Growth conditions for chemotaxis assays require a minimal growth medium,
TB, and a temperature of 30℃. Above this temperature the bacteria lose their chemotaxis ability.(1).
Overnight growing in this condition, of UU1250 strain expressing chromoproteins resulted in a colorless medium, although bacterial concentration was high. In order to overcome this issue, two different growth conditions were tested. Incubation at 37℃ in TB medium and incubation at 30℃ in LB medium. At 37℃ TB medium, color was detected. The color was less intense compared to the 37℃ LB medium, but still high enough to be detected by a naked eye. Moreover, the pellet's color intensity was similar to the one grown 37℃ LB pellet. As for the 30℃ LB medium, no color was detected after overnight growth. In addition, the pellet was also colorless.
These results imply that the growth temperature has a significant influence on the chromoprotein expression. To achieve color intensity at the right conditions a two-stage growth was conducted. The first stage is incubation at 37℃ in LB medium in order to gain a high expression of chromoproteins. The culture is then centrifuged and resuspend with TB medium. The second stage is incubation at 30℃ for 3 hours, for restoring chemotaxis abilities. This two-stage growth allows both color expression and chemotaxis ability to the bacteria, and was proven to be effective in matter for chromoprotein expression, as for chemotaxis ability test, the two palsmid system was conducted.
The two plasmid system
FlashLab system is based on a two-plasmid system, where motile bacteria express both chromoproteins, using two different expression plasmids. In order to verify the idea, Tar was chosen as the chemoreceptor and amilCP (blue color) as the chromoprotein. The first plasmid (K1992004) expresses the Tar chemoreceptor, along with chloramphenicol (CM) resistance. The second plasmid expresses a chromoprotein (see Implementation – part have not been submitted) along with ampicillin (Amp) resistance. Follolwing transformation of the two plasmids into UU1250 strain (which lacks chemoreceptors genes), the colonies were selected by plating on LB agar plates with two antibiotic. The plating results showed colored colonies and non-colored ones (Fig. 2), that is due to the non-compatible ORI of the two plasmids (see Outlook section).
Fig. 2: Co-transformation of K1992004 and tsPurple expressing plasmid to UU1250 strain.
The colored colonies were isolated and grown, using the two-stage growth method mentioned previously. The result is high density and colored medium (Fig. 3).
Fig. 3: Left tube - UU1250 strain expressing Tar chemoreceptor only (K1992004). Right tube - UU1250 strain expressing Tar chemoreceptor and tsPurple chromoprotein.

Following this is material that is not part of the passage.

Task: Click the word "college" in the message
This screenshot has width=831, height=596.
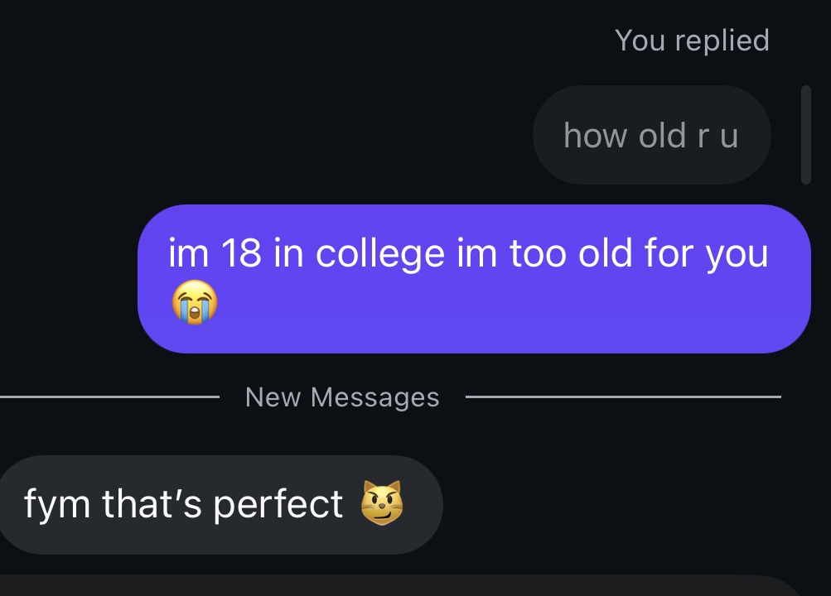Action: click(381, 254)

The sample was then tested for chemotaxis ability using swarming assay, in which the chemotaxis ability is examined in a swarm plate. The bacteria depleting the attractant and move outwards, creating a halo. (Fig. 4). A halo was formed after 8 hours indicating functional chemotaxis response. For our chip assay more intense color was needed. Thus, the sample was centrifuged and resuspended in a smaller volume of TB medium, increasing the bacterial concentration by 10-folds. Results can be seen in the Proof of concept page.
We succeeded to get colored bacteria, grown in the optimal condition of our assay, though both the chemoproteins and the receptors were cloned on high copy plasmid with the same ORI - pMB1 (pSB1C3 and pSB1A2). Usually, plasmids with the same ORIs are incompatible, because they will compete for the same machinery, creating an unstable and unpredictable environment. For future plan, we suggest to clone one of the expression systems to a plasmid containing different ORI, compatible to pMB1 ORI. This adjustment will improve the stability of our system, and allow better control over the expression of each protein.
1. MAEDA, Kayo, et al. Effect of temperature on motility and chemotaxis of Escherichia coli. Journal of bacteriology, 1976, 127.3: 1039-1046.